Notinha no Estadão nos conta que o ministro Luís Roberto Barroso, em tom jocoso, teria flertado com a ideia de uma “Casa Verde”, que servisse como lugar de internação para os malucos do país, em uma referência ao conto O Alienista, de Machado de Assis.
Não sei se a notinha é fidedigna. Mas se for, denota um ato falho do ministro do STF. Basta conhecer a trama para sacar que a imagem da “Casa Verde” se volta contra o próprio ministro. Aliás, como toda obra-prima atemporal, O Alienista parece descrever a realidade atual.
A obra nos apresenta a história do Dr. Simão Bacamarte, médico bem-sucedido que volta para a sua cidade natal. Lá, põe em prática seus conhecimentos de psicanálise, e começa a internar todas as pessoas que não se enquadram em seu padrão de perfeição. No início tem o apoio dos cidadãos, mas a coisa começa a sair do controle, com cada vez mais pessoas internadas na “Casa Verde”.

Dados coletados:
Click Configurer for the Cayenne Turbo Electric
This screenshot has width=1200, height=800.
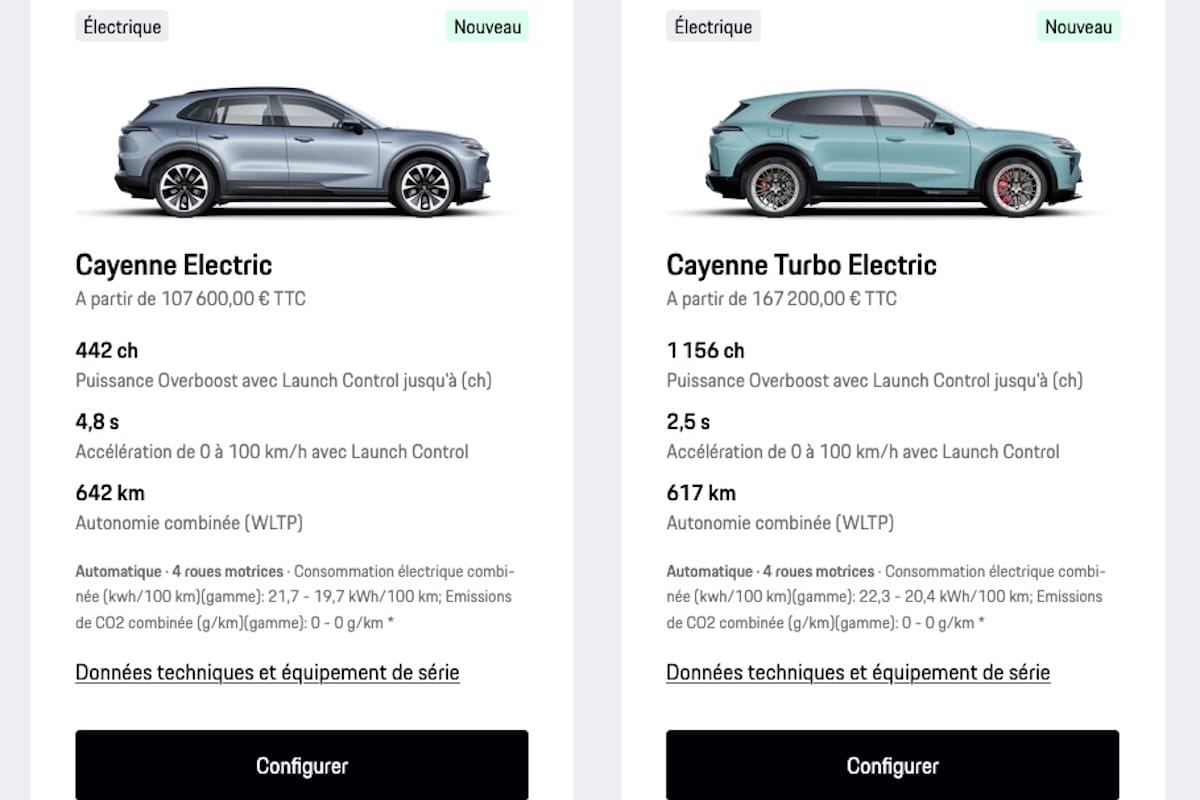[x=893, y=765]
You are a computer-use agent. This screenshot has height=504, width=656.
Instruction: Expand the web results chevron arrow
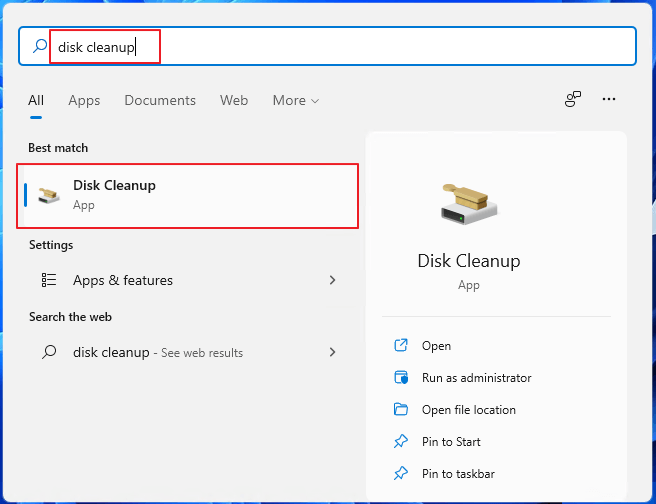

OBJETIVO DO EXERCÍCIO - Repita tal qual está no texto sobre O Alienista o trecho que vai de "Notinha no Estadão" até "Machado de Assis.". A listagem vem de outra fonte.

RESULTADO DO EXERCÍCIO -
Notinha no Estadão nos conta que o ministro Luís Roberto Barroso, em tom jocoso, teria flertado com a ideia de uma “Casa Verde”, que servisse como lugar de internação para os malucos do país, em uma referência ao conto O Alienista, de Machado de Assis.